Uninsured Motorist Coverage for a Household Member
If the accident victim does not have his or her own auto insurance policy or is not a named insured on any policy and is injured in an accident caused by an uninsured driver or in a hit and run accident, they may look to a household member’s insurance policy for coverage. In Massachusetts, if the accident victim is a household member of a named insured on any policy, the uninsured motorist coverage may be recovered. A household member refers to someone living with the named insured and is related to them by blood, marriage or adoption.

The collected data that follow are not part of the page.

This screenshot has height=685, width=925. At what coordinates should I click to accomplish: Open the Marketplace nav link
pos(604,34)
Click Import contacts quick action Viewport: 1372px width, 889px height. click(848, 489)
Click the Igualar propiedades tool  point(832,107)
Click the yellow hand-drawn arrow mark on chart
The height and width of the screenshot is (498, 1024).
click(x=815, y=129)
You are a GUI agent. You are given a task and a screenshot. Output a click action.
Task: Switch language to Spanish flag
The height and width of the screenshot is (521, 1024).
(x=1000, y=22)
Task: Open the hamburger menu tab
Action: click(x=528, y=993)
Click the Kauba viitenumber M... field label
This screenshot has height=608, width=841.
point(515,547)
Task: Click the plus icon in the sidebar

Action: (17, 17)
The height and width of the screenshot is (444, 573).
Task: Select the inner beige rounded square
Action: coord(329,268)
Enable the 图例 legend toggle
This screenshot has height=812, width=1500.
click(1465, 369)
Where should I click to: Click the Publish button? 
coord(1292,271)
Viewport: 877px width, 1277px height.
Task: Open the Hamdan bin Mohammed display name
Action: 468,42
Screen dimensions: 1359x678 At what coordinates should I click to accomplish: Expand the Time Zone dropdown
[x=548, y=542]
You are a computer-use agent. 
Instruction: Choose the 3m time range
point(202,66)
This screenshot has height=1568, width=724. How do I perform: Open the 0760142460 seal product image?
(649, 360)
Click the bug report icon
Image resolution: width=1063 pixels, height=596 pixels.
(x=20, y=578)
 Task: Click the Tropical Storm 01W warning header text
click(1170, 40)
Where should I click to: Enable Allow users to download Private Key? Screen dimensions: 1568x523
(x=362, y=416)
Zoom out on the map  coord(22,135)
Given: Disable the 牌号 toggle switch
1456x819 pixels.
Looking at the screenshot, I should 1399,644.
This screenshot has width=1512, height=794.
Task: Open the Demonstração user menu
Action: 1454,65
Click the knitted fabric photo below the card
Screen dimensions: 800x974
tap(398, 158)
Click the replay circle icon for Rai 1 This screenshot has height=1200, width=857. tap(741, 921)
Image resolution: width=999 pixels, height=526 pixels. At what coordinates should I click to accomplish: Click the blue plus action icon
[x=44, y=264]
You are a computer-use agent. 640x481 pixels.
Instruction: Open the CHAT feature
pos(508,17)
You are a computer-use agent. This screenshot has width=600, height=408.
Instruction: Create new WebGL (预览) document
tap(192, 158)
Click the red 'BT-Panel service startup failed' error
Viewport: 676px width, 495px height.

Let’s look at an example to see how a household policy would apply: We represented a young woman who was stuck by a car while she was walking on the sidewalk in Boston. The car drove off and our client couldn’t get the license plate number of the car that hit her. She was seriously injured in the accident and accumulated nearly $20,000 in medical bills and spent a significant amount of time out of work. The problem was that she didn’t know who hit her and did not own a car and, thus, didn’t have her own auto insurance policy. So, she couldn’t look to her own auto insurance policy for uninsured motorist coverage.
This young woman lived with her parents at the time of the accident, who had their own vehicles and their own auto insurance policies. We were able to successfully file an uninsured motorist claim with her father’s auto insurance carrier and recovered over $100,000 for this young woman.
Initially, this woman thought she was out of luck, until she consulted with Mahnaey & Pappas, LLP. An experienced personal injury attorney will be able to fully evaluate your accident case and know where to look for insurance coverage in order to seek and obtain the financial compensation they deserve for their injuries and losses after an accident.
The Importance of the Amount of Uninsured Motorist Coverage
The amount of auto insurance coverage is very important in injury cases. Having enough coverage enables accident victims to obtain the compensation they deserve for injuries and damages suffered in a crash.
We always recommend that drivers in Massachusetts review their auto insurance policies to determine if they have enough uninsured motorist coverage. While uninsured motorist coverage is compulsory (mandatory), the minimum amount required in Massachusetts is $20,000/$40,000 ($20,000 per person / $40,000 per accident). In most situations, this is not nearly enough to compensate someone seriously injured in a car accident. This is why we always recommend purchasing additional Uninsured coverage.
In the example above, if the young woman’s father only had the minimum $20,000/$40,000 of uninsured motorist coverage, then the $20,000 coverage per person would have been insufficient to compensate her for her injuries. Luckily for her, her father had $250,000 of uninsured motorist coverage. This provided our client with ample insurance to cover her injures and losses she suffered in the hit-and-run accident.
Uninsured drivers are prevalent, and the percentage of uninsured drivers has increased since 2010. The data examined for 2015 by the Insurance Research Council found that 6.2% of all drivers in Massachusetts were uninsured. This placed Massachusetts at number 49 in the United States. That’s not too bad especially considering that Florida was ranked number one with 26.7% of uninsured drivers. Regardless, you don’t want to find yourself seriously injured in an accident with an uninsured driver or in a hit-and-run accident and not have enough insurance coverage available. So, do yourself and your family a favor and review your auto insurance policies.